Mostrar ou não mostrar: eis a questão

To be or not to be: that is the question

Talvez a grandiosidade de certas obras-primas da literatura não esteja naquilo que dizem ou mostram, mas nos detalhes — inúmeros e aparentemente sem importância — que insistem em esconder dos leitores.

Kafka nos diz que Gregor Samsa acordou de sonhos intranquilos transformado em inseto, mas em momento algum se preocupa em revelar que sonhos intranquilos foram esses. Por acaso um devaneio febril envolvendo a mãe e os outros parentes egocêntricos do personagem? Por acaso o próprio processo de metamorfose pelo qual passou até perder as feições humanas?

Eis uma cogitação que fica depois de finda a leitura, uma prazerosa tentativa de preencher as elipses e desvendar as omissões nada inocentes do narrador.

Também Edgar Allan Poe se valeu do mesmo expediente. Em O Barril de Amontilado, um de seus contos mais conhecidos, o personagem-narrador nos informa que sofreu ofensas e insultos de um certo Fortunato — a quem destinará um fim cruel e exemplar —, entretanto não detalha a questão e nunca esclarece os pormenores que o levaram a jurar vingança.

— Eu deveria não só punir — diz o assassino —, mas punir com impunidade.

Isso, claro, nos faz supor ofensas de dimensões universais. Em alguns momentos, porém, o tom afetado de suas palavras nos leva a crer que o personagem-narrador seja louco e que os insultos de Fortunato não passaram de reles brincadeiras entre amigos. É essa ambiguidade, esse dado escondido, que nos faz vibrar com o conto de Poe, mesmo depois de fechado o livro.

Falar em livro, vale a pena notar que muitos personagens famosos leem sem que possamos saber o quê. É o caso de Hamlet, quiçá o mais inseguro – e por isso o mais significativo — dos personagens ocidentais. Na segunda cena do segundo ato, Hamlet entra com um livro na mão. Polônio o questiona:

— O que é que está lendo, meu Príncipe?

— Palavras, palavras, palavras — responde o protagonista.
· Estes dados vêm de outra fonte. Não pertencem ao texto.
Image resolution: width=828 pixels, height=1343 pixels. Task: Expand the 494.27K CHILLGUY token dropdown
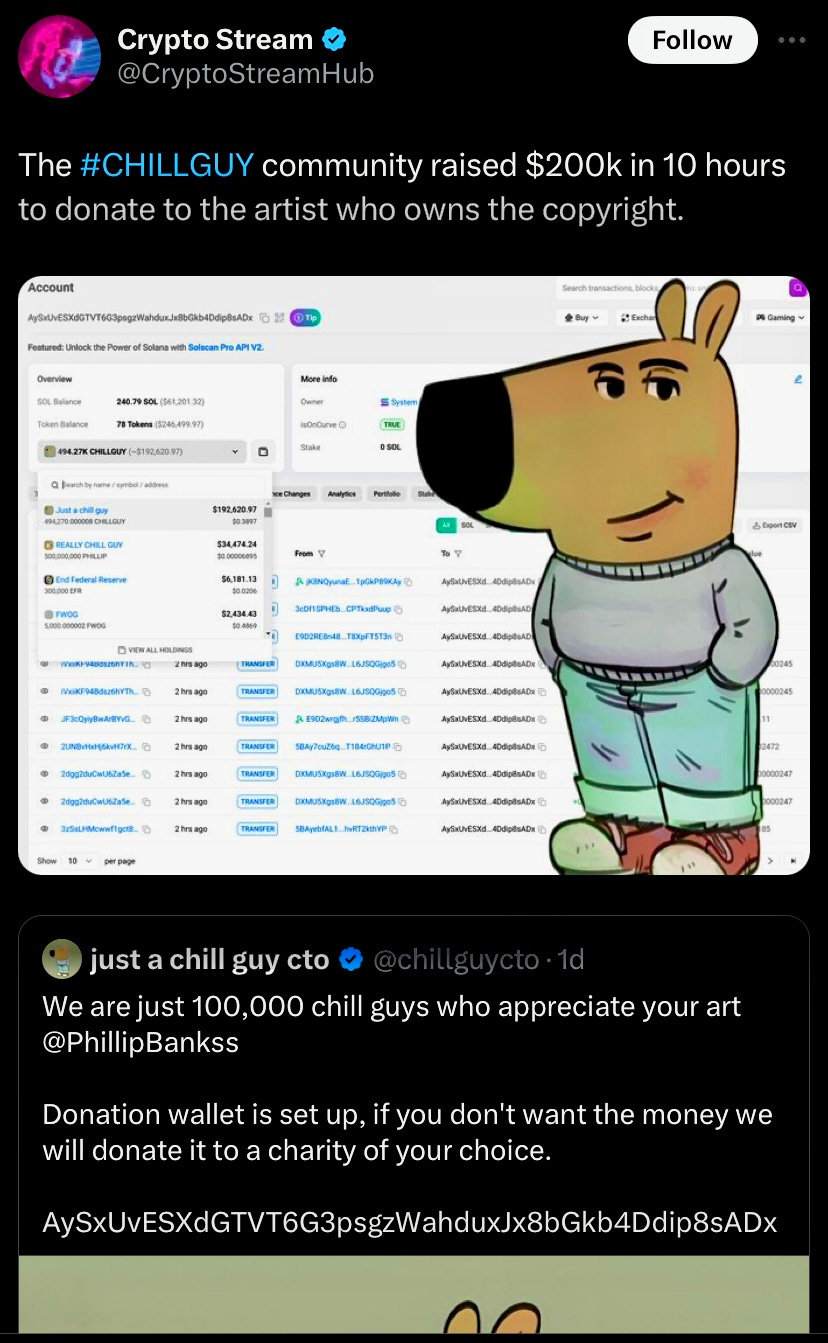(x=141, y=452)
Quem me dera saber quais são essas palavras! Quem me dera descobrir o que lia, na visão elizabethana em que a peça foi concebida, um príncipe dinamarquês do século XII obrigado a fazer justiça sobre o corpo do pai assassinado.

Outros autores foram menos sovinas quanto aos livros preferidos de seus personagens. Flaubert não só detalha as leituras de Ema Bovary como deixa claro que elas é que são o motivo de sua desgraça. O mesmo faz Tolstói com Ana Karenina e Eça de Queirós com a Luísa prima do Basílio.

Já Machado de Assis, shakespeariano até a medula, também faz questão de nos esconder as leituras de Capitu (que lê freneticamente, apesar de ser brasileira e oriunda de uma classe subalterna). Aliás, Machado não oculta apenas as leituras, mas tudo o que pensa e sente a maior das adúlteras do século XIX. Maior porque, ao contrário dos seus símiles europeus, possui uma grande possibilidade, graças ao que o autor NÃO nos mostra, de nem mesmo ser adúltera.

As grandes obras, repito, talvez valham por aquilo que deixam faltar. Já que escrevi demais e não faço a menor ideia de como terminar esta crônica (e numa vã tentativa de fazer minha escrita valer alguma coisa), deixo-a portanto sem final.